Known Design Problem, Error, etc.
- The berkely db should be completely contained in some abstract
layer. Unfortunately, the header files had spreaded out to several
places.
- Due to incomplete support of transaction/thread of BDB, the transaction
semantics is "One writer, file-level, query processing readonly".
Need to rethink this and how Shore fits in the transaction picture.
- Now, an XML file is first parsed into memory, then stored to disk.
For a huge xml file, (SWISS_PROT), this will probably exhause available
memor. I will work on a SAX based parser or load-file generator.
- Now im/dm XML Element ID agrees on an "implicit protocal". This may
or may not cause trouble later.
Info about the Query Engine . (v 0.01)
The QueryEngine is among the components that has the most hangover from
the java version. This was probably because I felt the java stuff was
pretty ok. There are however a few changes and hopefully this would document
them.
The QueryEngine is responsible for executing the query so It parses a
given query, generates a logical plan, physical plan and schedules the
operators.
The Query Engine has a thread pool of query threads and operator threads.

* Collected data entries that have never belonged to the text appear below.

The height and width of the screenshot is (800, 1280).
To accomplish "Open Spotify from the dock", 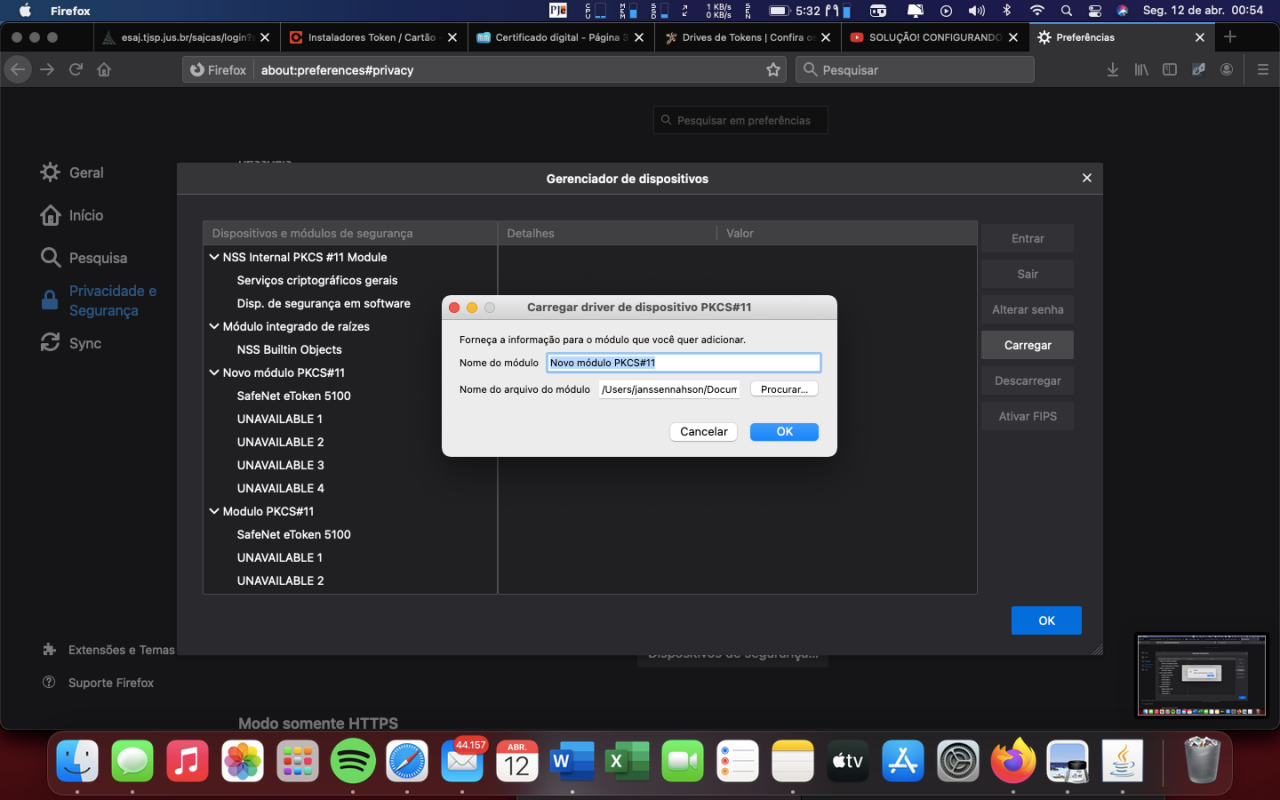I will pos(352,762).
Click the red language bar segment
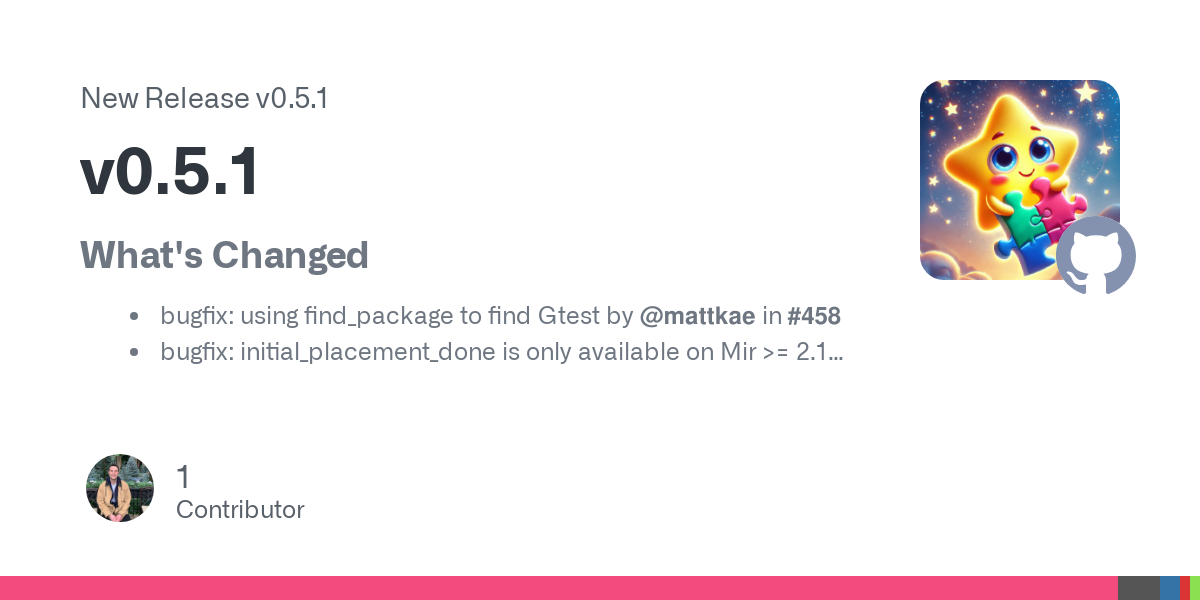 pyautogui.click(x=1184, y=588)
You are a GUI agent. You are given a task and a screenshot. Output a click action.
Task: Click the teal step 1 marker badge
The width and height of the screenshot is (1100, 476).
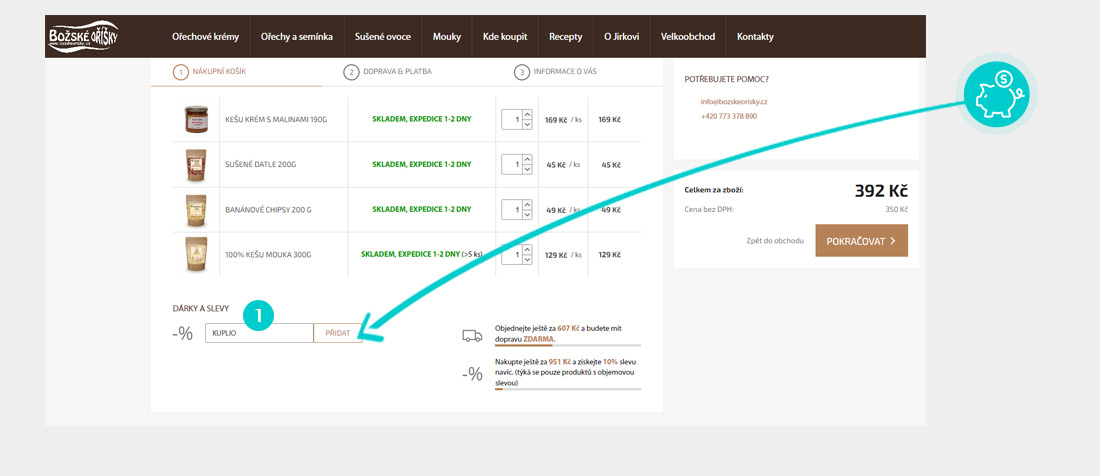[258, 315]
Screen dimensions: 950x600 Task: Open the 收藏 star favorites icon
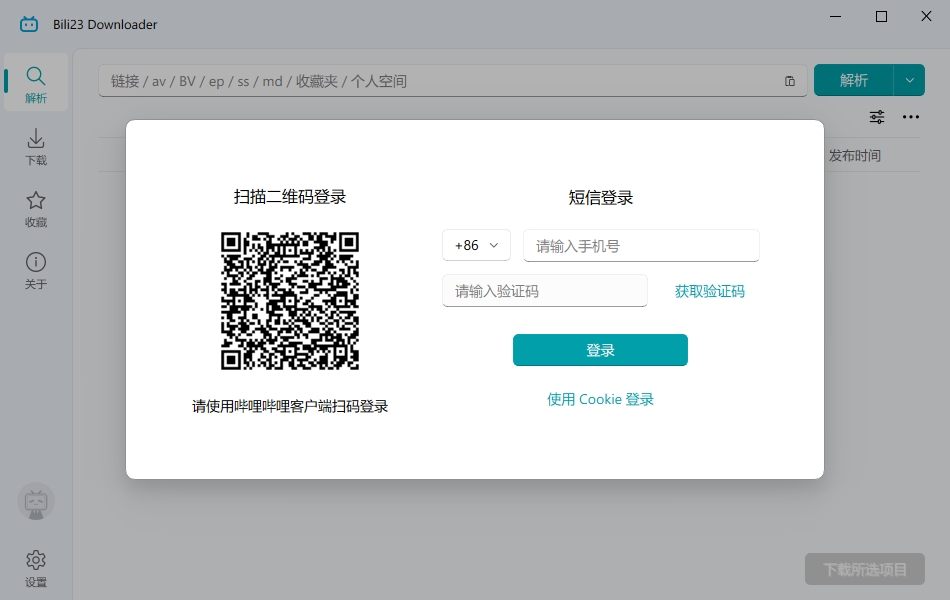(36, 208)
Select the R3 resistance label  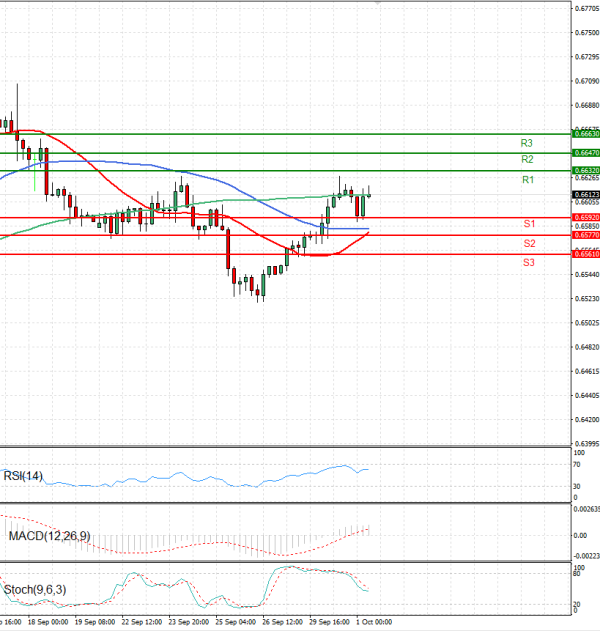[x=527, y=144]
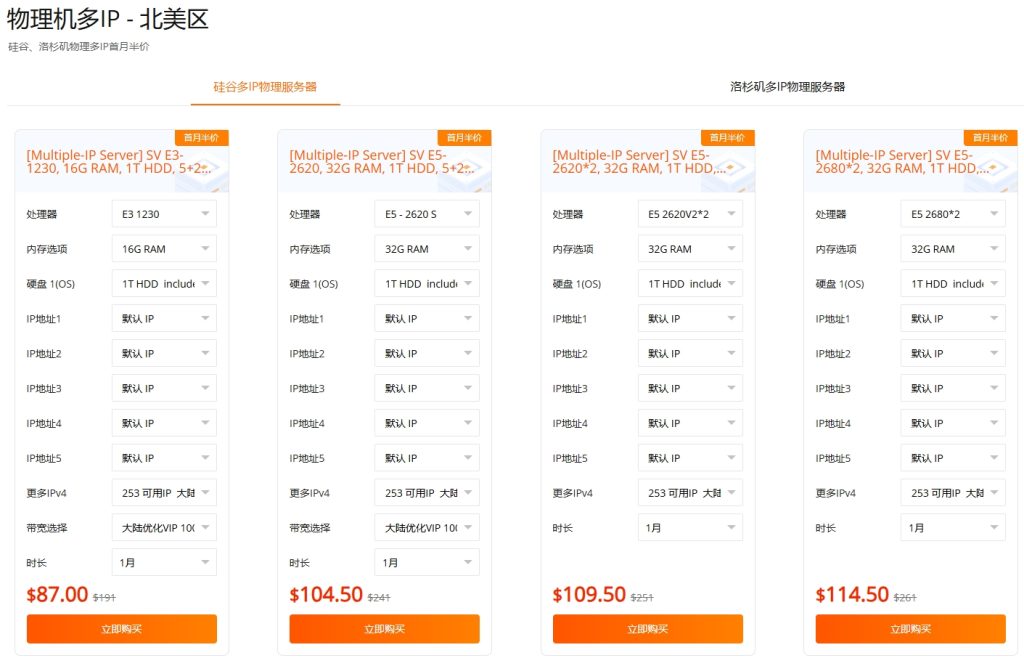Expand the 更多IPv4 dropdown showing 253 可用IP
Screen dimensions: 1024x658
(x=164, y=492)
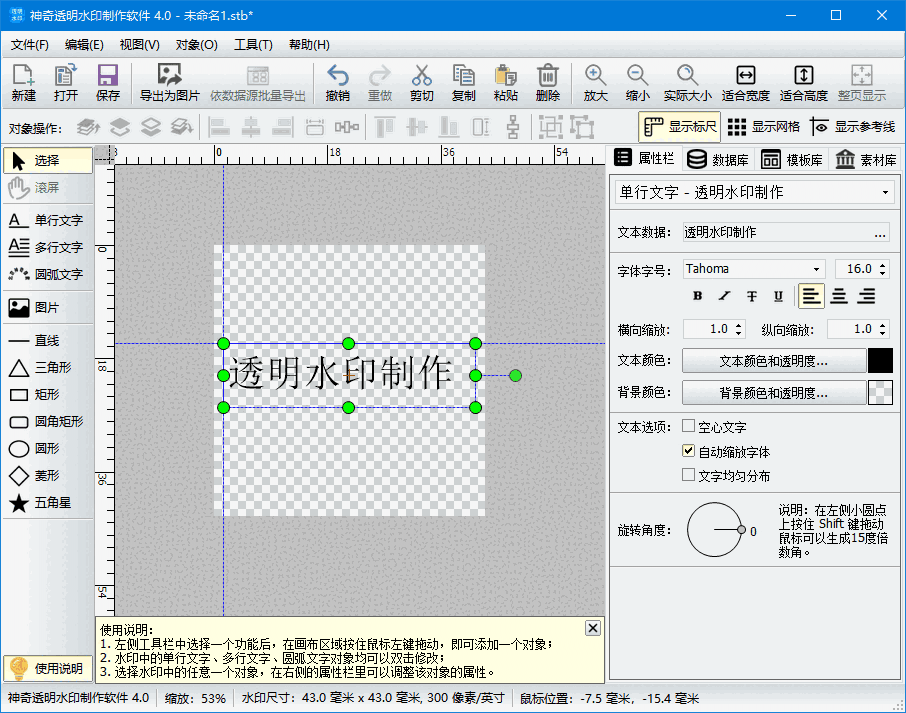Click the black text color swatch
The height and width of the screenshot is (713, 906).
(x=878, y=361)
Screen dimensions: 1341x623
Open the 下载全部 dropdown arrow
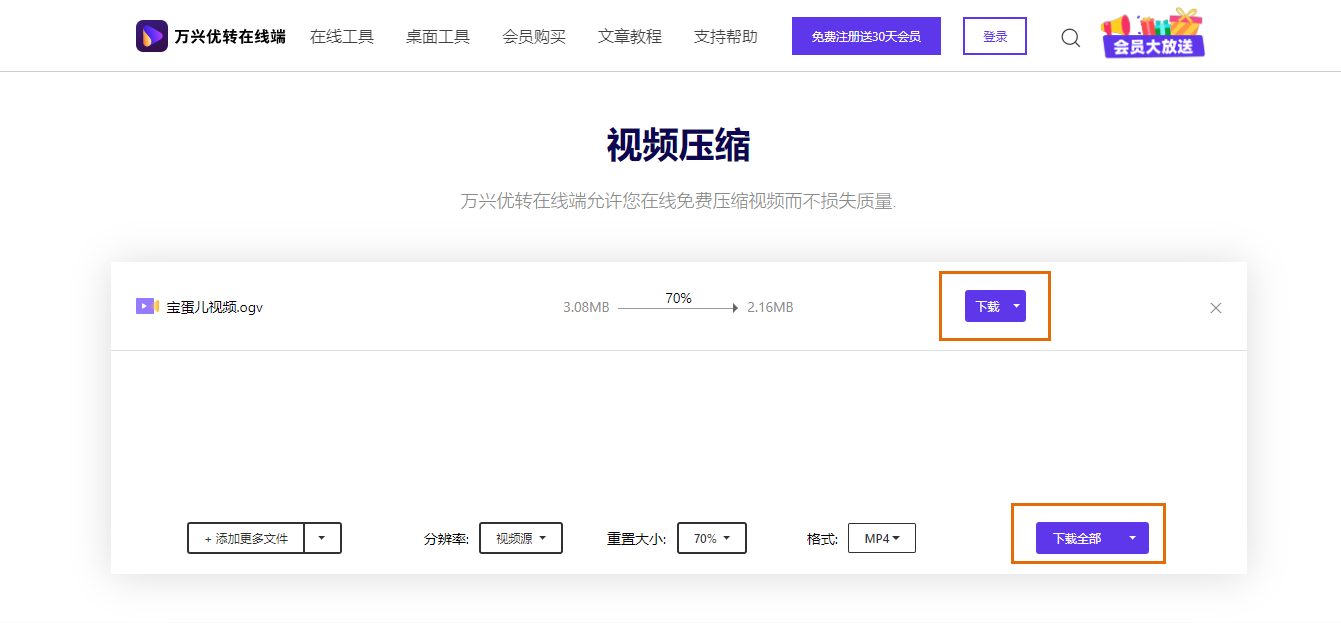pos(1131,538)
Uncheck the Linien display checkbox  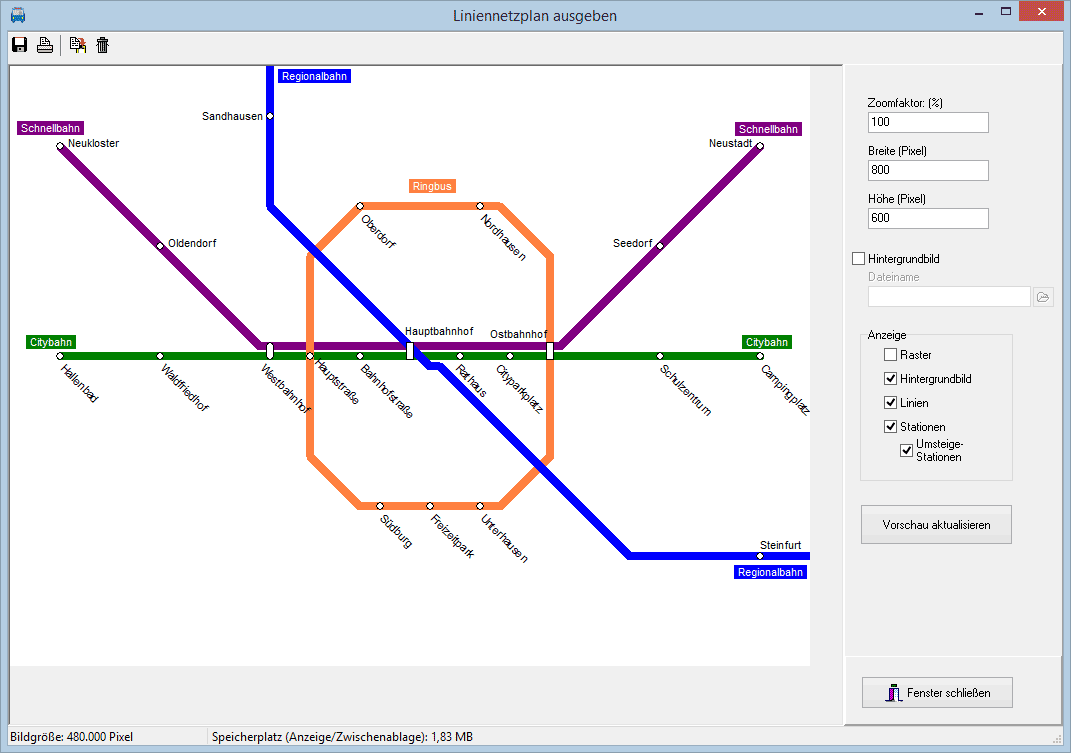[890, 403]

Query threads pick up queries from the query queue and convert them into
a executable form ( a set of operators connected by streams) and puts the
operators into the operator queue which the operators threads will execute.
Queries can be submitted in the form of a string or a logical plan (usually
used by the trigger system). A QueryInfo object is created with necessary
information and is pushed into the query queue.
Query processing is abstracted by the query processor class.
The Query threads pick up the query info object from the queue and
obtain the query processor required to process this object from it
and call the execute method. So the query thread is not aware of
the actual query processing code. If you want to do something else
with a query (say just generate statistics ), you should put a appropriate
query processor object in the query Info. The default behaviour of
executing the query is encapsulated by the class SimpleQueryProcessor.
Every physical operator tree has a head operator at the root which
does some cleanup and also decides what to do with the result tuples
that it sees. This functionality is captured by the base class HeadProcessor.
SimpleHeadProcessor is the default behaviour that just prints the tuples
to stdout. Another subclass takes care of communicating results to the
client.
Some stuff about object deletes which was decided by a few of us.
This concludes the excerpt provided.